┌─ PAGE TEXT

Saturday the 25th of April 2020 was cold and blank in the Davy Jones Locker. A few sailors had passed through the rendezvous to the other side after becoming victims to Covid-19 and other causes but this Saturday there were no forgone sailors arriving. For the first time in my experience there, a particular case of forgone reversal occurred. The Great Door had open and solemn song could be heard accompanied by restrained okombo [drum] beats. I became very concerned and might have tricked myself I was not scared. The Great Door only opened when a sailor was about to cross the Great Gangway. Why had it opened without a forgone arrival? I began to hear footsteps, they got closer, and a man emerged, Paramole himself. About 7 feet away from me, he stopped. His face was listless. I was frozen all over with amazement, and he did not seem happy to see me where I was.
It has been one year since Ayo Odebisi went on another kind of going abroad trip. When I heard and looked at his photo, I saw more the love and friendship we had, and spontaneously I tried to reach out to him, I named him “Jimmy”. All the people I love I give pet names, Paramole’s has been the only posthumous instance. In the eulogy “I Will not Mourn for Ayo Odebisi (Paramole)” I wrote what many have said encapsulated his life and what he represented on one page. I will not repeat such here. What I valued most about Odebisi was his perspicacious construction of eudaimonia in the image of the 4-7 Creed, the Creed of the Pyrates. His approach to creating a better society could never have been more sincere or practical, but it somehow remains to many lofty.

└─
┌─ DATA

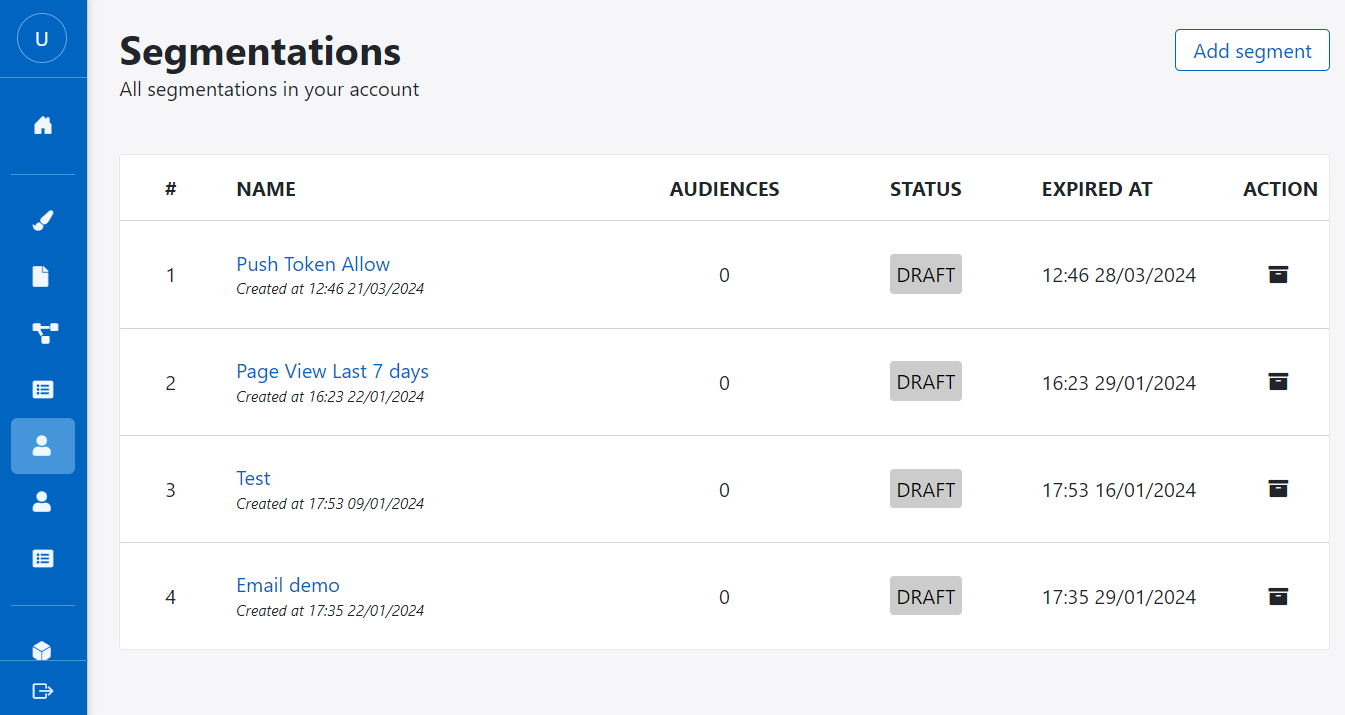Screen dimensions: 1345x715
Task: Open the Test segment
Action: click(x=253, y=478)
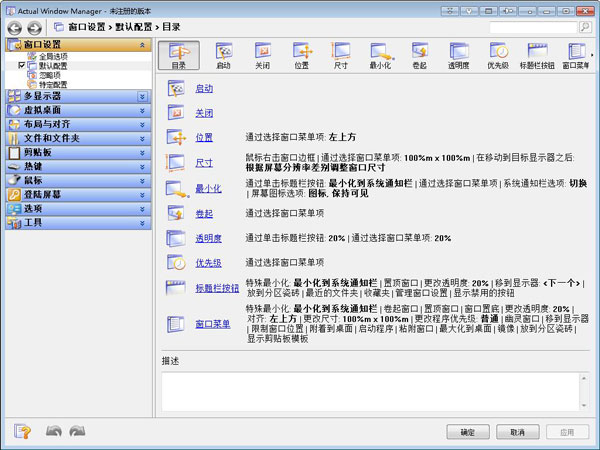Select the 卷起 (Roll up) toolbar icon
This screenshot has height=450, width=600.
(420, 55)
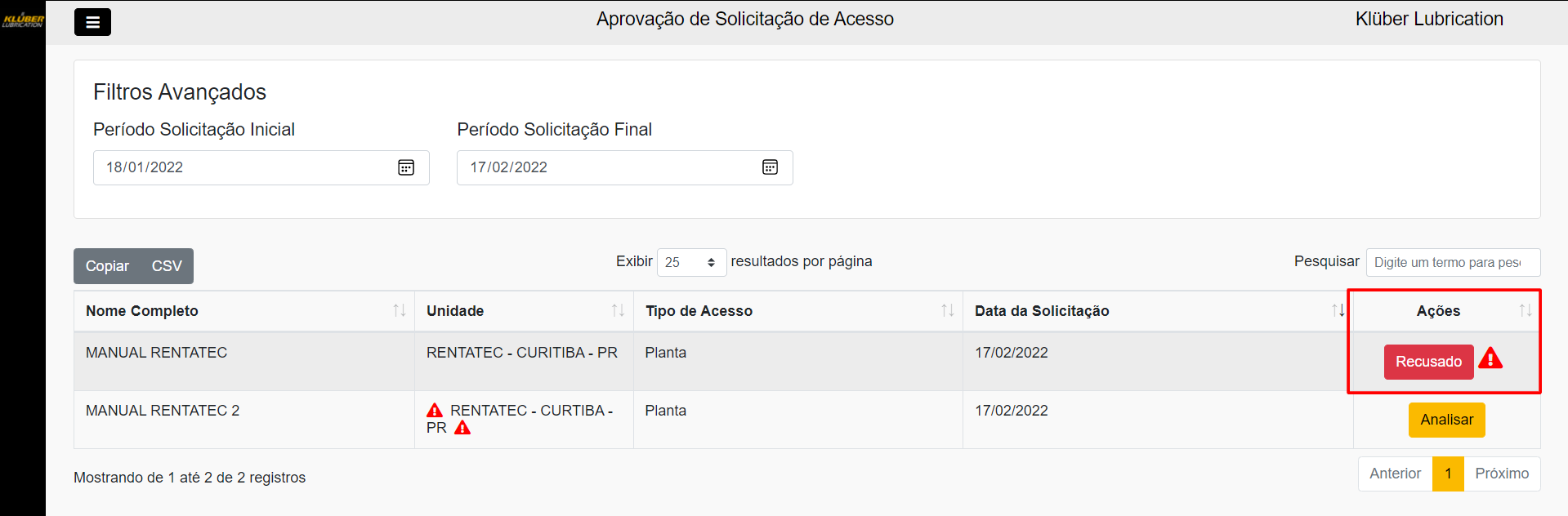The height and width of the screenshot is (516, 1568).
Task: Sort by Tipo de Acesso arrows
Action: [x=947, y=310]
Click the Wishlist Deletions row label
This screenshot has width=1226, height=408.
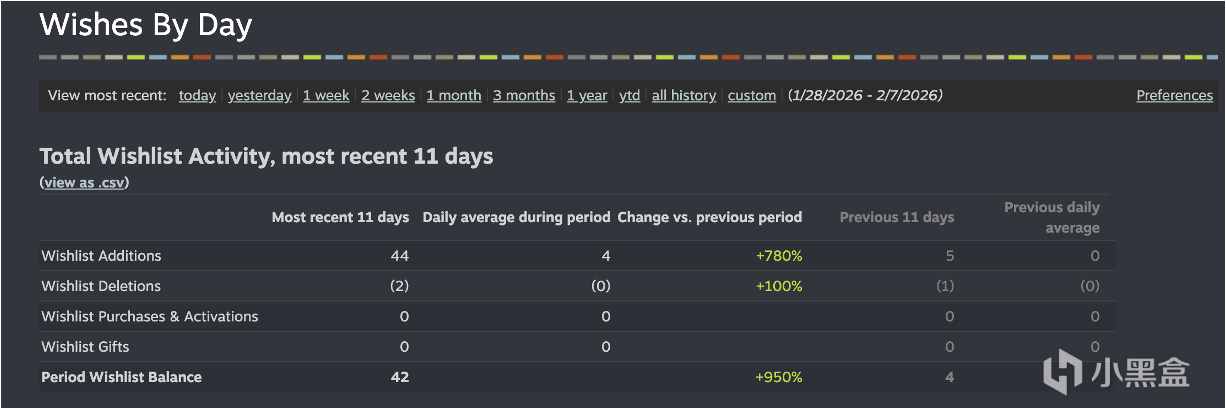[x=101, y=286]
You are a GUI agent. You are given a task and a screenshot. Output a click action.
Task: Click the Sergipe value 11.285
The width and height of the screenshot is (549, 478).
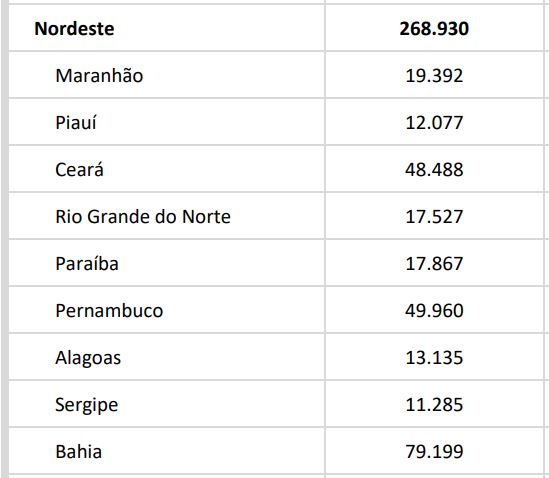(434, 405)
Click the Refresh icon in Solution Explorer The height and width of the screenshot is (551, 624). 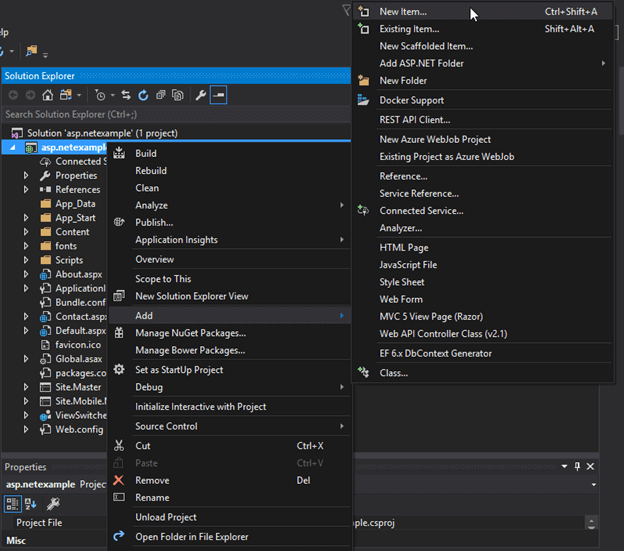[x=143, y=95]
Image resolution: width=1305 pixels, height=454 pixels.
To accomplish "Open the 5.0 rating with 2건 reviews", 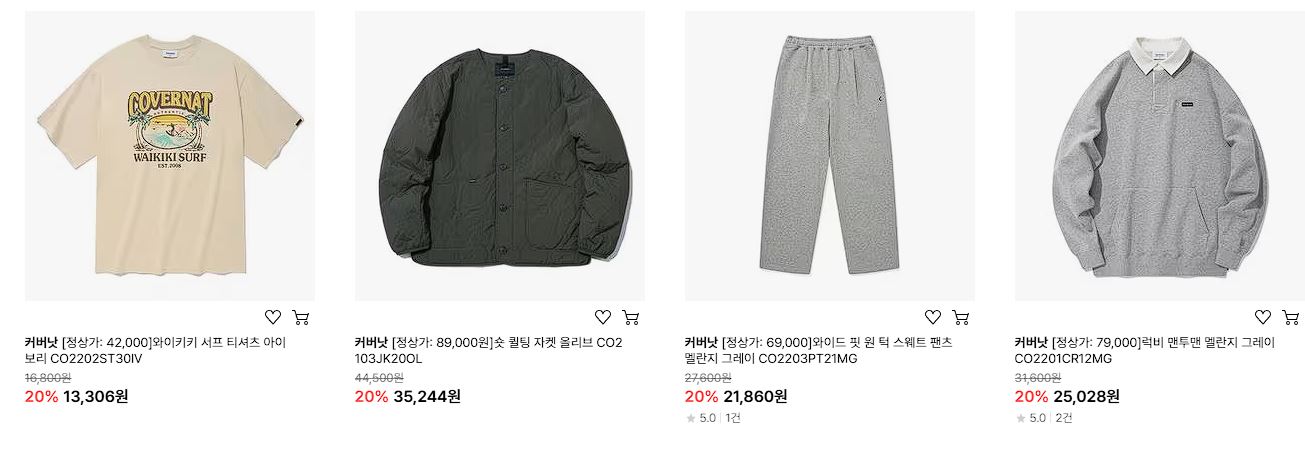I will tap(1043, 418).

└─

TO DO - Rewrite the account of Paramole from "Saturday the 25th" to "where I was.", swapping "Great Door" for "Great Gate".

EXPECTED OUTPUT -
Saturday the 25th of April 2020 was cold and blank in the Davy Jones Locker. A few sailors had passed through the rendezvous to the other side after becoming victims to Covid-19 and other causes but this Saturday there were no forgone sailors arriving. For the first time in my experience there, a particular case of forgone reversal occurred. The Great Gate had open and solemn song could be heard accompanied by restrained okombo [drum] beats. I became very concerned and might have tricked myself I was not scared. The Great Gate only opened when a sailor was about to cross the Great Gangway. Why had it opened without a forgone arrival? I began to hear footsteps, they got closer, and a man emerged, Paramole himself. About 7 feet away from me, he stopped. His face was listless. I was frozen all over with amazement, and he did not seem happy to see me where I was.